Over the last two chapters, we’ve steadily increased the size of the data. In chapter 3 we worked with data sets that could fit into the main memory of a computer. Chapter 4 introduced techniques to deal with data sets that were too large to fit in memory but could still be processed on a single computer. In this chapter you’ll learn to work with technologies that can handle data that’s so large a single node (computer) no longer suffices. In fact it may not even fit on a hundred computers. Now that’s a challenge, isn’t it?

We’ll stay as close as possible to the way of working from the previous chapters; the focus is on giving you the confidence to work on a big data platform. To do this, the main part of this chapter is a case study. You’ll create a dashboard that allows you to explore data from lenders of a bank. By the end of this chapter you’ll have gone through the following steps:

  • Load data into Hadoop, the most common big data platform.
  • Transform and clean data with Spark.
  • Store it into a big data database called Hive.
  • Interactively visualize this data with Qlik Sense, a visualization tool.

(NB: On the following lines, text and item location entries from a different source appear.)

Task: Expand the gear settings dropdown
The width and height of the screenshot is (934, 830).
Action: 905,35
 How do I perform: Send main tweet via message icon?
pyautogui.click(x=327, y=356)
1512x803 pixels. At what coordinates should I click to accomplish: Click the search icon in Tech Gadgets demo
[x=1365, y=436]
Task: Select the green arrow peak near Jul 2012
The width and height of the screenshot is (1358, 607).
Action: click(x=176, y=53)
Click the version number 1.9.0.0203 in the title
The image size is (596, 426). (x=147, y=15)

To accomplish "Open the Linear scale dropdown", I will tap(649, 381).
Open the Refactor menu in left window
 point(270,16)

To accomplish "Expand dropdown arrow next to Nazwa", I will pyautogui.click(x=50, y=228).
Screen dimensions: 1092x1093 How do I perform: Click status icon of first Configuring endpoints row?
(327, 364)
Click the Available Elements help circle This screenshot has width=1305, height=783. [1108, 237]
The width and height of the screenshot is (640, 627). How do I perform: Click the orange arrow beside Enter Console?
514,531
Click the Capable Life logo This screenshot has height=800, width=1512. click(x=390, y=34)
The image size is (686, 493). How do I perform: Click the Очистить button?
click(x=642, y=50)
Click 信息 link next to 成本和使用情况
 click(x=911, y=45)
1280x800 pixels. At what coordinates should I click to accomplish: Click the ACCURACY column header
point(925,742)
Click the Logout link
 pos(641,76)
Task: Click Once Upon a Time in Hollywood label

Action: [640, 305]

5.1. Distributing data storage and processing with frameworks

5.2. Case study: Assessing risk when loaning money

5.3. Summary

Chapter 5. First steps in big data · Introducing Data Science: Big data, machine learning, and more, using Python tools (2024)
Top Articles
Latest Posts
Article information

Author: Sen. Emmett Berge

Last Updated:

Views: 6604

Rating: 5 / 5 (80 voted)

Reviews: 87% of readers found this page helpful

Author information

Name: Sen. Emmett Berge

Birthday: 1993-06-17

Address: 787 Elvis Divide, Port Brice, OH 24507-6802

Phone: +9779049645255

Job: Senior Healthcare Specialist

Hobby: Cycling, Model building, Kitesurfing, Origami, Lapidary, Dance, Basketball

Introduction: My name is Sen. Emmett Berge, I am a funny, vast, charming, courageous, enthusiastic, jolly, famous person who loves writing and wants to share my knowledge and understanding with you.